- _Problem_: Reproduce everything from the line containing "At what (x,y)" down through the end of the records, changing "record-icon" to "stop-icon" and leaving everything else as it is. Leave the pictures out of your answer.

- _Stored data_:
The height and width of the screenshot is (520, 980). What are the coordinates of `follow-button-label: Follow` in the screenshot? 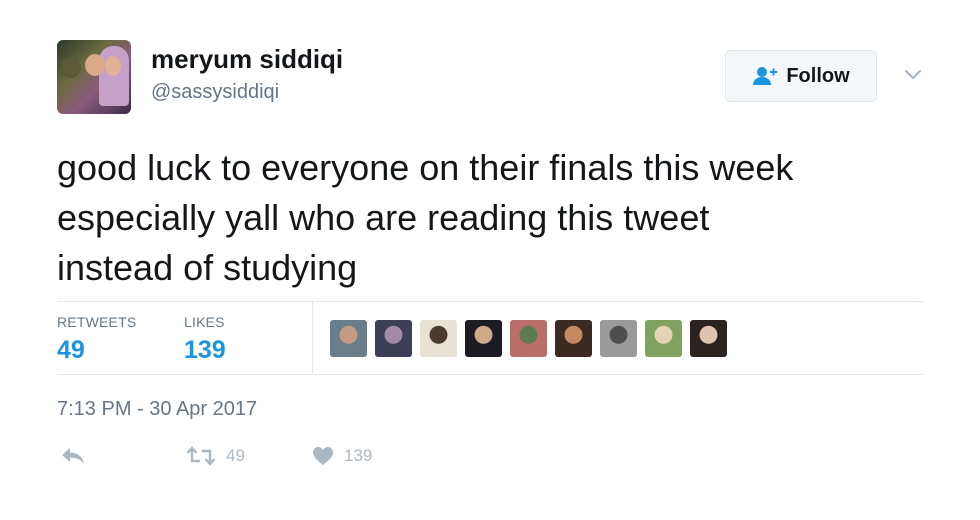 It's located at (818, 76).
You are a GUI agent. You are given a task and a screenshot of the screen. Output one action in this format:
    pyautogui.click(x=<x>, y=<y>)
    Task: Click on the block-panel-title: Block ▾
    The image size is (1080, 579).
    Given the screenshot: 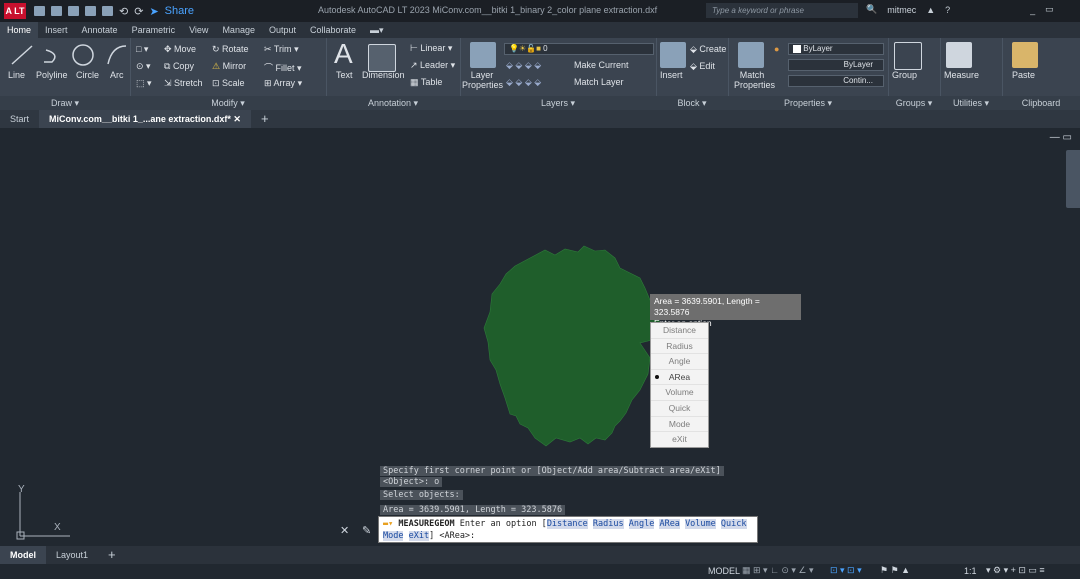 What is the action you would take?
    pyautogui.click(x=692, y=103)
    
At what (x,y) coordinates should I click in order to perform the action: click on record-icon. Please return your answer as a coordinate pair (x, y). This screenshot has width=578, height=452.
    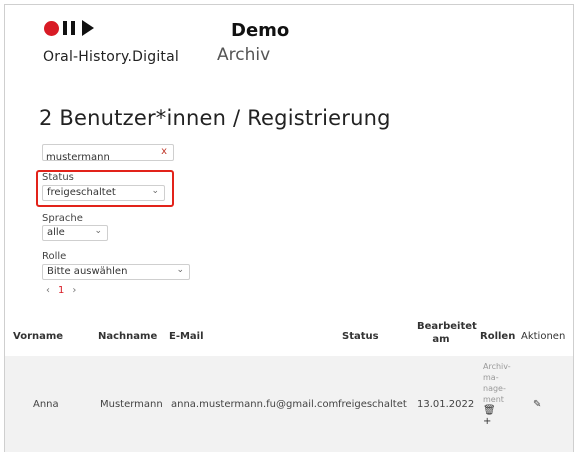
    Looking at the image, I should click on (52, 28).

- _Answer section_:
At what (x,y) coordinates should I click in order to perform the action: click on stop-icon. Please return your answer as a coordinate pair (x, y). This screenshot has width=578, height=452.
    Looking at the image, I should click on (52, 28).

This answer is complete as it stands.